## Begin Page text
Background information
- Origin: Tokyo, Japan
- Genres: Gothic metal; doom metal; melodic death metal; metalcore;
- Years active: 2006–2010, 2016
- Label: Red List Entertainment
- Members: Mikaru Kei Ivy Denka Erina

= Dio – Distraught Overlord =

Japanese visual kei metal band

Dio Distraught Overlord (ディオ –DISTRAUGHT OVERLORD–) was a Japanese visual kei metal band from Tokyo, formed on 14 May 2006. Rather than following the usual sound of visual kei, they were a darker, heavier band, which combined metal with melodious tones.

==History==
Guitarist Erina left the group in September 2009 and they went on hiatus, until announcing that they were officially disbanding on 13 March 2010 and that the same line-up would reform as a new band. That same month, vocalist Mikaru started a project called Digras; its other members have not been announced yet.

In January 2011, bassist Ivy (now going by Tomoa) formed the band Remming.

In July, Mikaru and drummer Denka (now going by Syu) formed the band Black Line.

Erina became part of the band VII-Sense until their disbandment in 2012. Later on Erina supported various artists and bands on guitar. In 2017, Erina released a solo single/EP called CREATURE.
## End Page text
_Task objective_: Can you rewrite the passage on the band from "Dio Distraught Overlord" through "with melodious tones.", inclusive, using "melodic" in place of "melodious"?
## Begin Recorded data
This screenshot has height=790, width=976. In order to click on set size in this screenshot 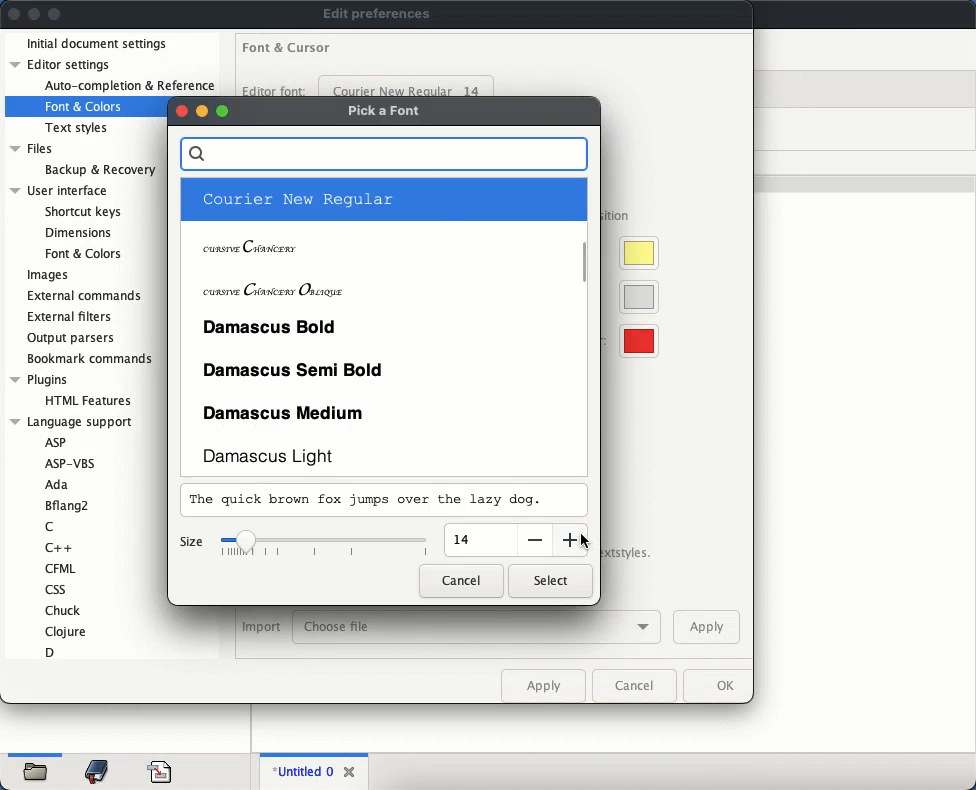, I will do `click(480, 540)`.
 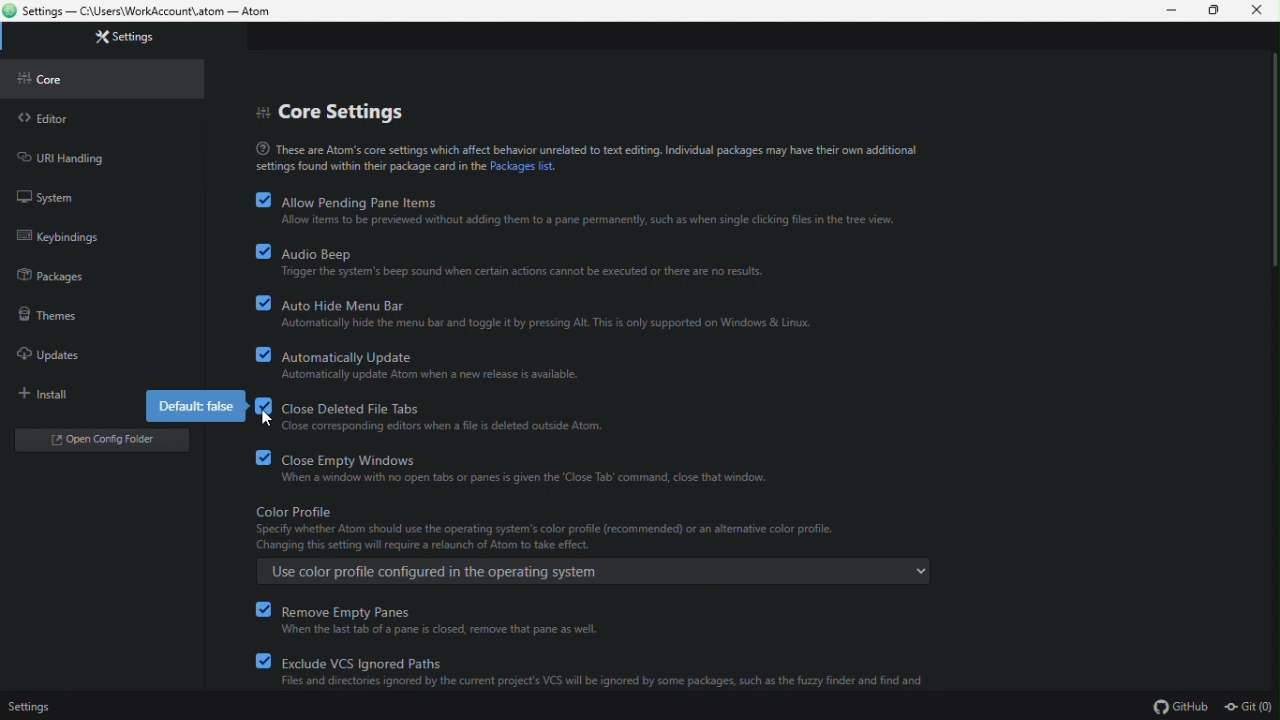 I want to click on audio beep, so click(x=531, y=261).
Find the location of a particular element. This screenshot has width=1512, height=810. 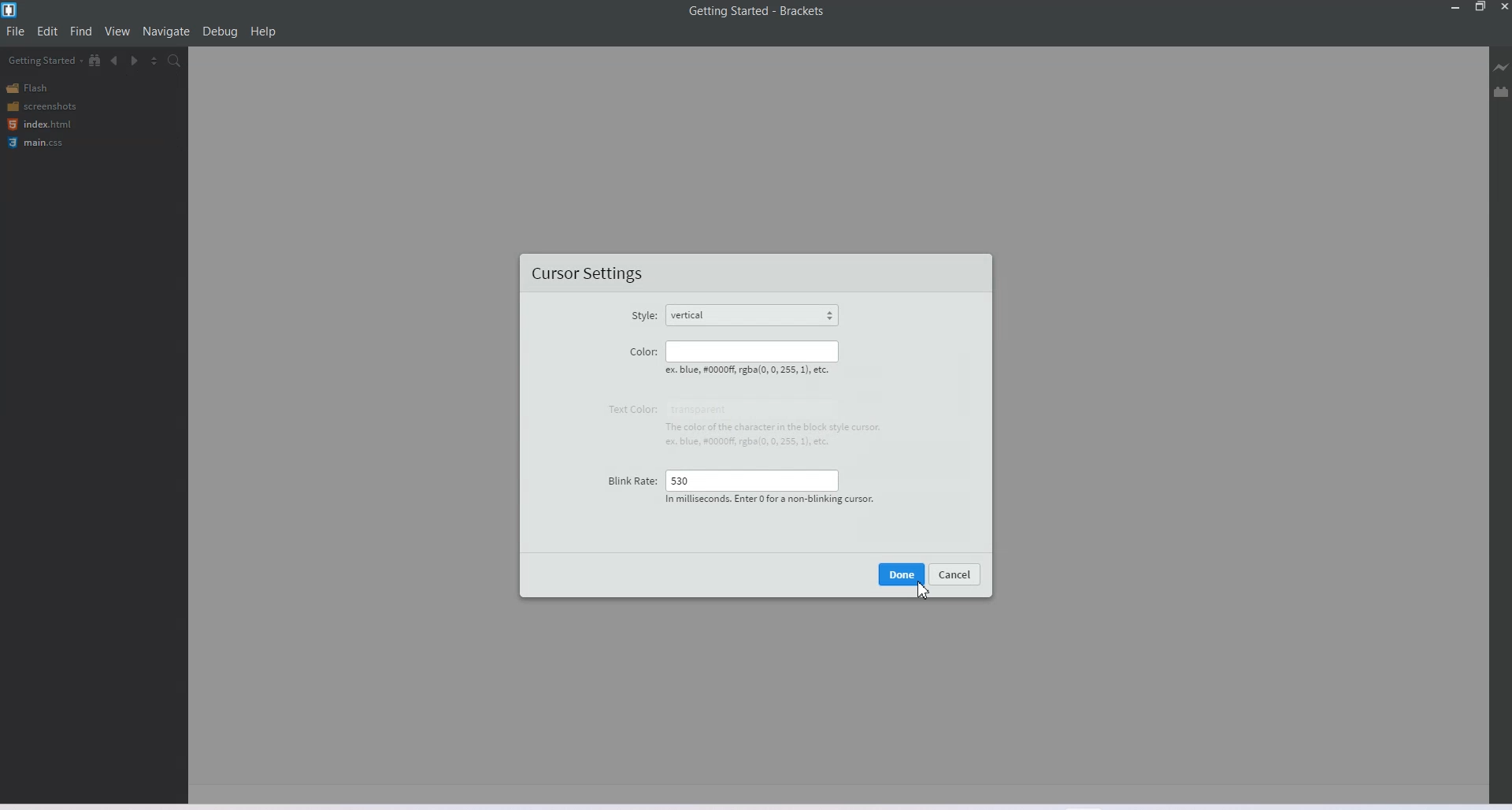

Find in Files is located at coordinates (175, 60).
## End Recorded data
_Result of the exercise_:
Dio Distraught Overlord (ディオ –DISTRAUGHT OVERLORD–) was a Japanese visual kei metal band from Tokyo, formed on 14 May 2006. Rather than following the usual sound of visual kei, they were a darker, heavier band, which combined metal with melodic tones.